The Antonio Narro Agrarian Autonomous University or Universidad Autónoma Agraria Antonio Narro in Spanish (UAAAN) is a public university in Mexico dedicated to the Agricultural, Silvicultural, Animal Production, food and Environmental Sciences. It is located 6 km south of Saltillo, in the Mexican state of Coahuila. The Antonio Narro Agrarian Autonomous University is one of the most important agricultural colleges of Latin America, and the "Narro" has national and international recognition in the agricultural and animal industry and the high academic level. There is also a campus in Torreón, Coahuila.
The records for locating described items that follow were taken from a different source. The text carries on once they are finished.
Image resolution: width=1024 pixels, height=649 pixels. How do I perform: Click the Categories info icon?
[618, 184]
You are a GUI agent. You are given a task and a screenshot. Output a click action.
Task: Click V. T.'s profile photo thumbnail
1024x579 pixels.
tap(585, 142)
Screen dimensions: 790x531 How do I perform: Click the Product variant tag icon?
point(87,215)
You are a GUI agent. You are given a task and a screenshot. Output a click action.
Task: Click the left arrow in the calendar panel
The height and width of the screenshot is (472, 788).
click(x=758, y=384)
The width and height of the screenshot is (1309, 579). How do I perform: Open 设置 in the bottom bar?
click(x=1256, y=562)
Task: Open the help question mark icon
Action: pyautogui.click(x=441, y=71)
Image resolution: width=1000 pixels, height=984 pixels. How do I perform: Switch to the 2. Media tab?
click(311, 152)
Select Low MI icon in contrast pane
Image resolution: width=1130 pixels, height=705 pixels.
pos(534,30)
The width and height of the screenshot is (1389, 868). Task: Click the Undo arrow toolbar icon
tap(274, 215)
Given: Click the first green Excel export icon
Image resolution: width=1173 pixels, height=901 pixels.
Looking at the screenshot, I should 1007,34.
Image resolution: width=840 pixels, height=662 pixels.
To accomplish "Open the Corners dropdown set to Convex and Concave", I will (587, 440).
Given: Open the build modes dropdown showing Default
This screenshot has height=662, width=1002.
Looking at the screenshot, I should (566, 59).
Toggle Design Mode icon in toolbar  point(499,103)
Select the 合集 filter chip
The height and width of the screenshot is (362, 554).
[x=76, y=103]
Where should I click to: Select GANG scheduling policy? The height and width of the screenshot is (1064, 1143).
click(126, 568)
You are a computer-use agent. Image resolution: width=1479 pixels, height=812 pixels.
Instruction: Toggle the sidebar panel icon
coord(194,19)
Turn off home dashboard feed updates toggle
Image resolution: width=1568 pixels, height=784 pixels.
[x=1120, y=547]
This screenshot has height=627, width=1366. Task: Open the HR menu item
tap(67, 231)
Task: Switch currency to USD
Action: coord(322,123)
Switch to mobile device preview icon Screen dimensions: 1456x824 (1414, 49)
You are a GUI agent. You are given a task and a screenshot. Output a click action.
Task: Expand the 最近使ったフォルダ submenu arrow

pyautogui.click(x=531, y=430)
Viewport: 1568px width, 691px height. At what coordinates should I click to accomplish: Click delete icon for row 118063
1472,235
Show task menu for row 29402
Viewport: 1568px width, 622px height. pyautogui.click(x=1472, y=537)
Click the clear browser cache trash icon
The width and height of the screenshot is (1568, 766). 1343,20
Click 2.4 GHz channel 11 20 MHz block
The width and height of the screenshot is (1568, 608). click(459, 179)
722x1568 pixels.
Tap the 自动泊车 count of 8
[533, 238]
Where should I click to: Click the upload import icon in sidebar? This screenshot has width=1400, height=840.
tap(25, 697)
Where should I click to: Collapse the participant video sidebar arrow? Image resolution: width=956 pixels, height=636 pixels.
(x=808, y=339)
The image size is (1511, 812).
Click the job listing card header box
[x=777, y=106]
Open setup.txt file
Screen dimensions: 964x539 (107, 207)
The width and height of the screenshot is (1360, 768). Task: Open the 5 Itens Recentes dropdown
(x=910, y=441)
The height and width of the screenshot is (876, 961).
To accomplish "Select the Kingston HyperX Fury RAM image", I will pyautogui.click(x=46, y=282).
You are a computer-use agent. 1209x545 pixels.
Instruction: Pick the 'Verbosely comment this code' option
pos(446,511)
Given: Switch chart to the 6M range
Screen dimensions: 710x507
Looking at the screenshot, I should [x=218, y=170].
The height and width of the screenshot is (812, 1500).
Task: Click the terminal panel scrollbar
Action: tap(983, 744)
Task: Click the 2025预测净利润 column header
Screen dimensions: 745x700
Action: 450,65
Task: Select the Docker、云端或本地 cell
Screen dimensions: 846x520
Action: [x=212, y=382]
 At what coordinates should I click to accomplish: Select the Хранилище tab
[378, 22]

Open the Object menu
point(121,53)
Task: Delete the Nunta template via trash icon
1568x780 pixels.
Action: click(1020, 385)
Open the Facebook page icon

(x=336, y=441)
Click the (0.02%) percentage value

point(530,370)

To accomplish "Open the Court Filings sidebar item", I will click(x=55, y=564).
It is also called "Universidad Antonio Narro" for short, or simply, "La Narro". In 2008 the UAAAN had an enrollment of about 4,500 students in both campuses, all in agriculture and related sciences.

== History ==
The Antonio Narro Agrarian Autonomous University (UAAAN) was founded on March 4, 1923, after the philanthropist Antonio Narro Rodríguez donated his Buenavista Estate for a public agricultural university, which became the "Regional School of Agriculture Antonio Narro". The main objective of this university consisted of preparing young people in a professional discipline of agricultural work in the field. Two months before dying on September 24, 1912, Antonio Narro Rodriguez had bequeathed a substantial part of its personal fortune: his property in Buenavista and $22,000 Mexican pesos, the value of six urban properties in the city of Saltillo, for constituting a school of agriculture.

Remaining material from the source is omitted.